2. The Importance of Knowing Your Audience

To coin a phrase, understanding is the new black. It’s something we have long advocated as essential for operators looking to establish USPs against their competitors and it’s something that more and more people at all levels of the industry are starting to see as well.

Claire Hungate, former chief exec of Brave Bison Group and Warner Bros, TV Production UK, was guest chair of the IBC Content Screening Group at this year’s show, and thus one of the people who set the theme of the conference as ‘Consumers First…A New Era in Media’. She argues that the TV industry has fallen behind.

“As an industry it was our failure to keep track of the audience that means we are so woefully behind the digital disruption that our ‘frenemies’ at Google and Facebook have wreaked since Gen Z entered the world,” she said in a keynote She also went on to describe the audience as a “sadly ignored phenomenon, which now looms large in your world if you are a broadcaster , platform, technology provider, or content producer.”

Understanding that audience via the use of analytics tools is a key part of this. “It’s about watching audience reaction in realtime and responding to that audience reaction,” she said. “That reaction becomes knowledge which informs insight, which drives content strategy.”

3. Next Gen Formats (And Protecting Them)

With NHK’s long-held plans of broadcasting the Tokyo 2020 Games in 8K edging closer and closer, you would have been forgiven for thinking there would have been more of a buzz about the format in Amsterdam.
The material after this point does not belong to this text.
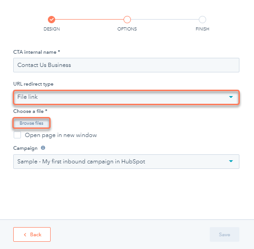Viewport: 254px width, 249px height.
Task: Click the left chevron in Back button
Action: tap(25, 234)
There were 8K products on the stands of course, and the UK’s major telco BT was pushing the envelope with a live 8K broadcast of a Rugby Sevens match on its stand, but beyond that it was all a little bit muted. Maybe IBC2020 will be its watershed.

Perhaps all this is because the 4K rollout is still very much in the ongoing phase. The Ultra HD Forum gave its annual update to show delegates; one that can be summed up in the phrase ‘still work to do’, with problem areas identified as latency, transmission bitrates, and live HDR production in particular (dual HDR / SDR workflows that work with Somy cameras, fall apart for Grass Valley ones, for example).
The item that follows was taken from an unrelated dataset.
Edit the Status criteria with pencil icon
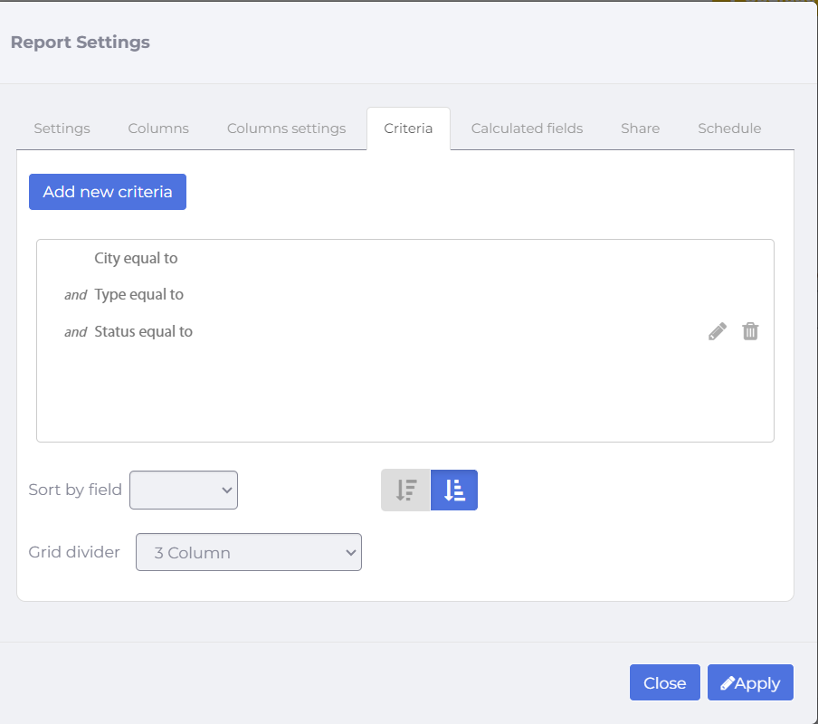click(718, 331)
Perhaps another of BT’s demos, a live football match in full colour gamut 4K HDR with Dolby Atmos closer resembles the current state of the (achievable) art. Either way, one of the main conversations we were having with customers tended to be on the importance of protecting this content. As Gaëtan Le Guelvouit from our industry partner b<>com put it when explaining the dynamic watermarking technology we have developed together: “In order to discourage the audience to illegally consume such streams, we must find and stop illegal streamers within a very short time window, typically within 15 minutes."

4. 5G Starting to Make its Presence Felt

Apple unveiled its latest iPhones, the 11 and 11 Pro, just before IBC started and as had long been suspected there were no 5G options. Apple takes the view that the current hype about the format is just that, hype. But while from a consumer point of view the networks certainly aren’t there yet, on the production side of the television business there is definitely interesting stuff occurring.

Orange, for example, took part in a 8K 5G trial with France Télévisions at this year’s Roland-Garros tennis. 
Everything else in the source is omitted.